Travel restrictions, such as mandatory testing, have so far failed to significantly curb the spread of COVID and function mostly as optics, said Dr. Michael Osterholm, an infectious disease expert at the University of Minnesota.
“They seem to be essential from a political point of view. I think every government feels like they will be accused of not doing enough to protect their citizens if they don’t do these,” he said.
The United States this week also expanded its voluntary genomic sequencing program to airports, adding Seattle and Los Angeles to the program. This brings the total number of airports collecting information from positive tests to seven.
But experts said that may not provide a meaningful sample size.
A better solution would be to test sewage from airlines, which would provide a clearer picture of how the virus is changing, given the lack of data transparency in China, said Dr Eric Topol, a genomics expert and director of the Scripps Research Translation Institute in La Jolla. California.
Removing sewage from aircraft from China “would be a very good tactic,” Topol said, adding that it is important for the United States to improve its surveillance tactics “because China is not so willing to share its genomic data”.
China has said criticism of its COVID statistics are unfounded and downplayed the risk of new variants, saying it expects the mutations to be more infectious but less severe. However, doubts over official Chinese data have led many countries, including the United States, Italy and Japan, to impose new testing rules on Chinese visitors after Beijing lifted travel controls.
Analysis of aircraft sewage is among several options the CDC is considering to help slow the introduction of new variants into the United States from other countries, CDC spokeswoman Kristen Nordlund said in an email.
The agency is grappling with a lack of transparency about COVID in China after the country of 1.4 billion people suddenly lifted strict COVID lockdowns and testing policies, unleashing the virus on an undervaccinated and previously unexposed population.
“Previous COVID-19 wastewater surveillance has shown to be a valuable tool, and aircraft wastewater surveillance could potentially be an option,” she wrote.
French researchers reported in July that tests of aircraft sewage showed that requiring negative COVID tests before international flights did not protect countries from the spread of new variants. They found the Omicron variant in sewage from two commercial planes that flew from Ethiopia to France in December 2021, even though passengers had been required to take COVID tests before boarding.
California researchers reported in July that community sewage sampling in San Diego revealed the presence of the Alpha, Delta, Epsilon and Omicron variants up to 14 days before they started showing up on nasal swabs.
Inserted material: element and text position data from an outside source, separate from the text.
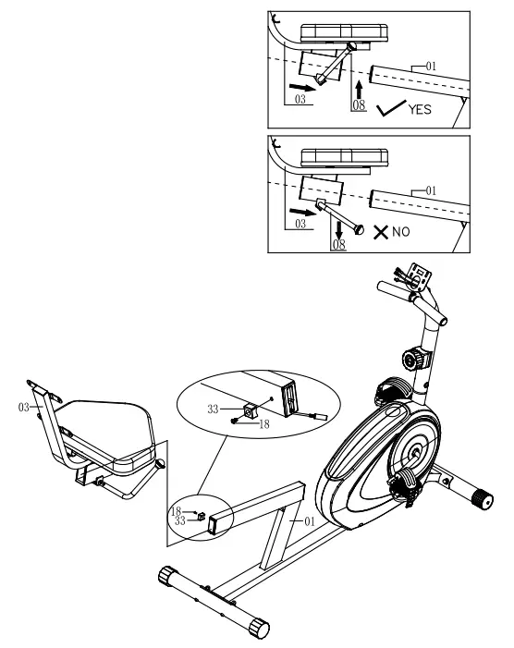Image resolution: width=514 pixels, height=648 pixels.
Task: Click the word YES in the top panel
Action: click(x=419, y=107)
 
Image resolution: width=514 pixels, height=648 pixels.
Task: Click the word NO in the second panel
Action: click(x=399, y=232)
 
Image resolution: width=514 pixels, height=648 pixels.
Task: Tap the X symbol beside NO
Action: click(x=379, y=232)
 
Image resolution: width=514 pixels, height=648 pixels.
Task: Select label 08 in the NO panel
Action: click(x=338, y=243)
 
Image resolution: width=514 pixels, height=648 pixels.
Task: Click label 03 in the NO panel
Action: click(x=299, y=224)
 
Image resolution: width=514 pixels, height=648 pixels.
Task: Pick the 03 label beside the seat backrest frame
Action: click(x=25, y=406)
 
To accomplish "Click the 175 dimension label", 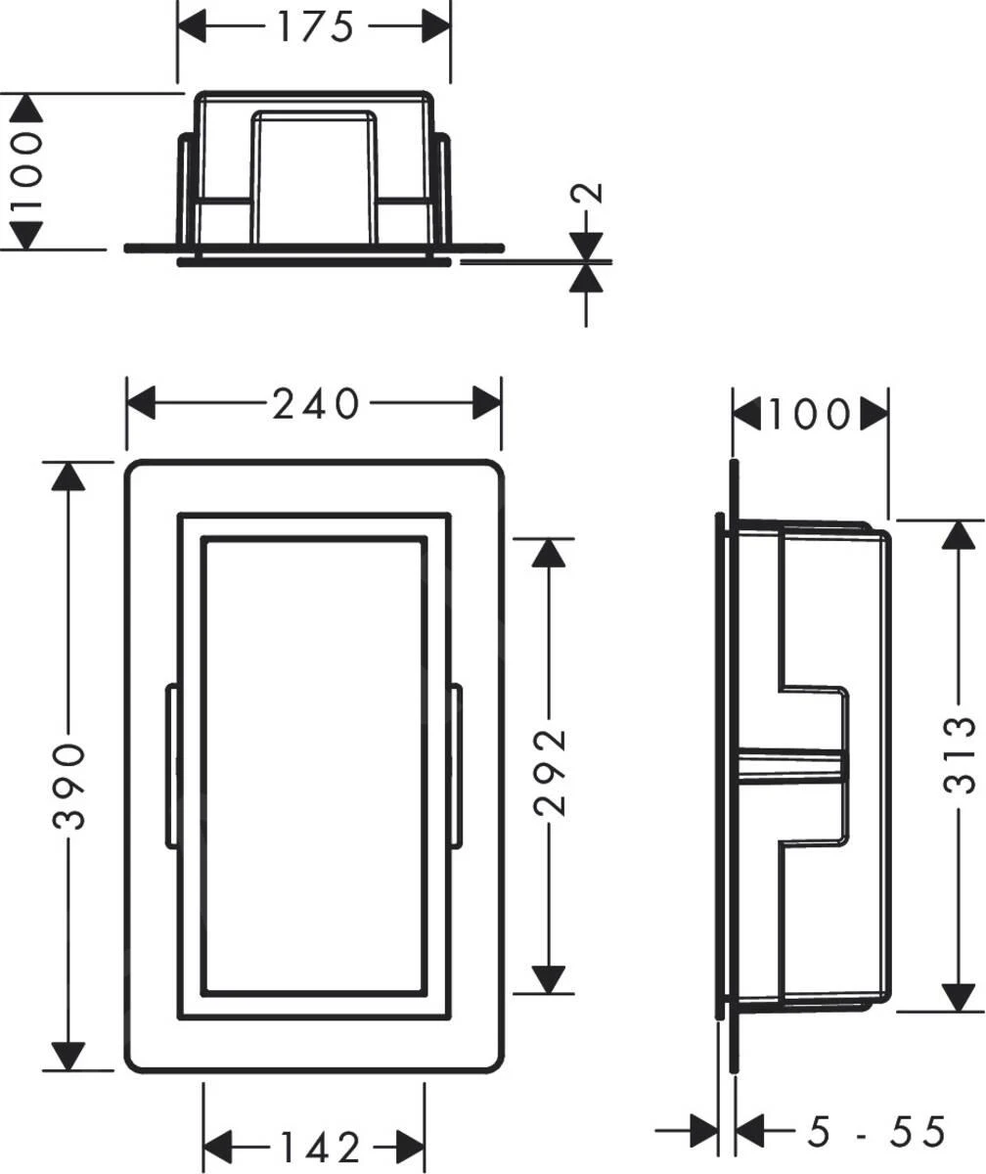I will coord(313,26).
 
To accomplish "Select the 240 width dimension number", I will coord(315,403).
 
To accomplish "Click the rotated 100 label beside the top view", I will coord(26,170).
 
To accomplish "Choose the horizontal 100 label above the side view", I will coord(809,415).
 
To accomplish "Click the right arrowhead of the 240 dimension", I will coord(486,403).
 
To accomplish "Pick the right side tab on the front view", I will coord(456,764).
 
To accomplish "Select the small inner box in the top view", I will coord(314,176).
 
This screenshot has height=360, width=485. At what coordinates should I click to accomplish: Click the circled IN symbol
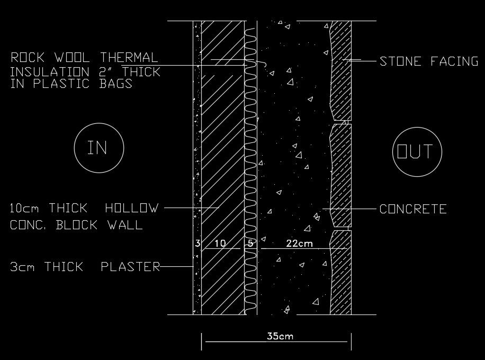coord(98,148)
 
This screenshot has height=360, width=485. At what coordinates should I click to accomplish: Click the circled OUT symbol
coord(415,152)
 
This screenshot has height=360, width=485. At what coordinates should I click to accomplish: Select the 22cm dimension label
coord(299,244)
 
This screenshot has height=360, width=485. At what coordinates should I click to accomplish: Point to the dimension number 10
coord(221,244)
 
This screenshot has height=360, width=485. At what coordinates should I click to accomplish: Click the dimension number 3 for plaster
coord(197,244)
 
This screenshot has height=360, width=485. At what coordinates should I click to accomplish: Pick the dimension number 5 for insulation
coord(250,244)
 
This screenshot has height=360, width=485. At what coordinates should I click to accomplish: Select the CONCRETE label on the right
coord(413,209)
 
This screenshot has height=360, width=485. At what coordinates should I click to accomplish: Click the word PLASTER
coord(130,267)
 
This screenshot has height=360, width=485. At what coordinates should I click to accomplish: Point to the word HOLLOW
coord(132,209)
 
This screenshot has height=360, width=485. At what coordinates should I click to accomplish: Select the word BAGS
coord(115,84)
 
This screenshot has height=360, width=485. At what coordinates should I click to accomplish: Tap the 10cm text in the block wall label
coord(25,209)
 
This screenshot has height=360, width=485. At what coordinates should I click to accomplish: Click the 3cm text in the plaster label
coord(22,267)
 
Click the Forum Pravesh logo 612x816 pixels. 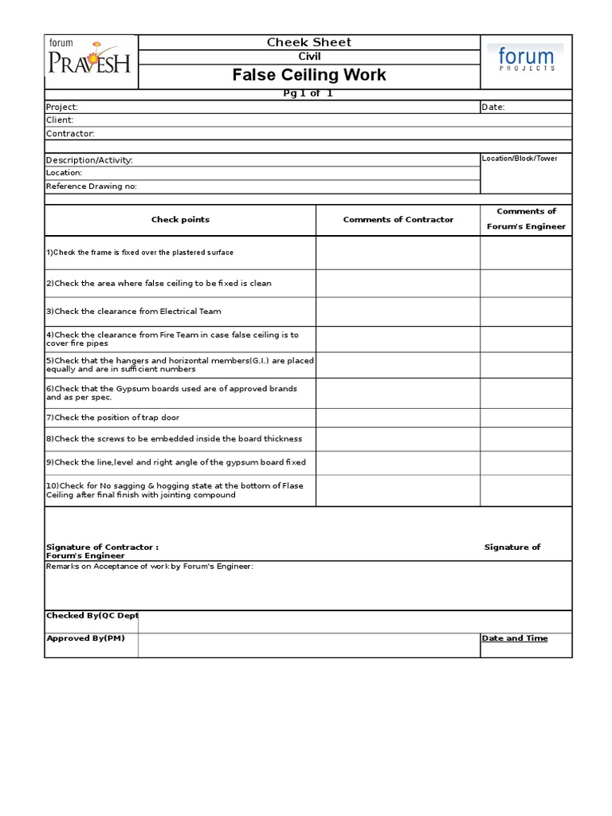pyautogui.click(x=91, y=61)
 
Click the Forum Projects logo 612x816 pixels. pyautogui.click(x=525, y=61)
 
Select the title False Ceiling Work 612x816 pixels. pyautogui.click(x=309, y=75)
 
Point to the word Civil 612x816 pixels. pyautogui.click(x=309, y=57)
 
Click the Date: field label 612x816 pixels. pyautogui.click(x=493, y=107)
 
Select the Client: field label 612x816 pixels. pyautogui.click(x=60, y=120)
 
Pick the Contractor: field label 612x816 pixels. pyautogui.click(x=70, y=134)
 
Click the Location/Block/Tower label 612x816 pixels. pyautogui.click(x=520, y=159)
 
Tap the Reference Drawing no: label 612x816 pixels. pyautogui.click(x=92, y=186)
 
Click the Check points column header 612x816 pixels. pyautogui.click(x=181, y=220)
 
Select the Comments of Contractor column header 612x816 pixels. pyautogui.click(x=398, y=220)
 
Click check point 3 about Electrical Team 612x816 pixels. pyautogui.click(x=134, y=312)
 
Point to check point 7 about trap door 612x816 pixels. pyautogui.click(x=118, y=418)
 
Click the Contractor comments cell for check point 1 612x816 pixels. pyautogui.click(x=398, y=253)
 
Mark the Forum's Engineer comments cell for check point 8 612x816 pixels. pyautogui.click(x=525, y=438)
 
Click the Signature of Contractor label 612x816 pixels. pyautogui.click(x=102, y=547)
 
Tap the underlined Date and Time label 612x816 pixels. pyautogui.click(x=514, y=638)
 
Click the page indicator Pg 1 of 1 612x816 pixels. pyautogui.click(x=308, y=94)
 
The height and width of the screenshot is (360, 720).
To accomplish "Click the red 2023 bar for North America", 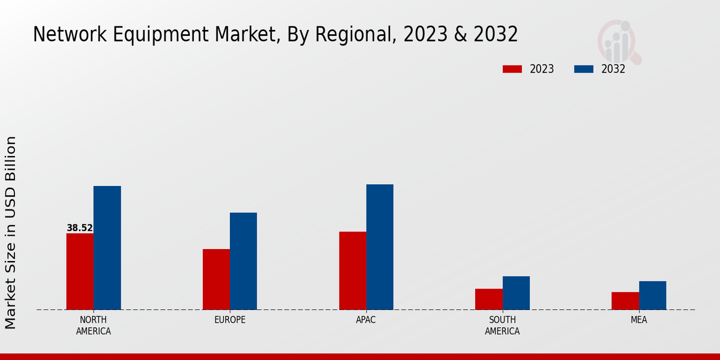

Osterholm and others said mandatory pre-travel testing in the United States is unlikely to keep new variants out of the country.
“Closing borders or testing borders really makes very little difference. It probably slows it down by a few days,” he said, because the virus is likely to spread around the world and infect people in Europe or elsewhere, who then can bring it to the United States.
David Dowdy, an infectious disease epidemiologist at the Johns Hopkins Bloomberg School of Public Health, said increased genomic surveillance is important and sampling sewage can be helpful, but testing takes time.
“I think we have to be careful in how much we expect this data to be able to really inform our ability to respond,” he said.